Given problem 1 — Name every variable on the right-hand side of the max_memory estimate in the MySQL server tuning thread.
Given problem 2 — Extend the MySQL server tuning thread past its last sentence.

2004-06-29 Thread Victor Pendleton
max_memory is roughly equivalent to  == key_buffer_size + (read_buffer_size
+ sort_buffer_size) * max_connections

-Original Message-
From: João Paulo Vasconcellos
To: Mysql-general Mailing List
Sent: 6/29/04 1:09 PM
Subject: Server tuning

Hello everybody,

  I am setting up a server to do POP/SMTP authentication using
vpopmail. I took a look at the variables at global my.cnf and wondered
what would be the best values for things like key_buffer,
read_buffer_size and table_cache. I searched the manual, but it does
not go deep in this subject, or I was not capable of finding the right
place. What I want to know is how can I calculate how much memory I
should give to key_buffer before I start to give away too much memory.

Recorded information —
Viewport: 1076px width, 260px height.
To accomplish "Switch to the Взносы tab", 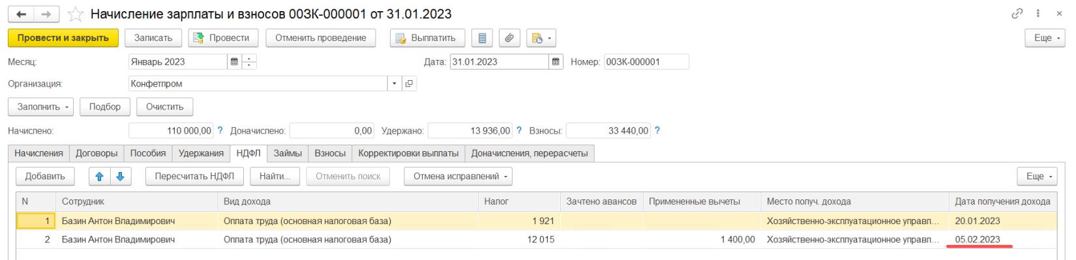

Final result 1 — key_buffer_size, read_buffer_size, sort_buffer_size, max_connections

Final result 2 —
That's because I got only 1GB of RAM and I have about 34k domains in
my database, averaging from 8 to 15 accounts each. In a normal
situation, there are ~400 simultaneous clients. I was wanting to know
how can I estimate the memory usage for this scenario, if exists some
kind of formula to answer this, like:

clients * total size of key fields used in query

or if this is some thing that is clear in the manual (if so, my
apologies, but I could not find).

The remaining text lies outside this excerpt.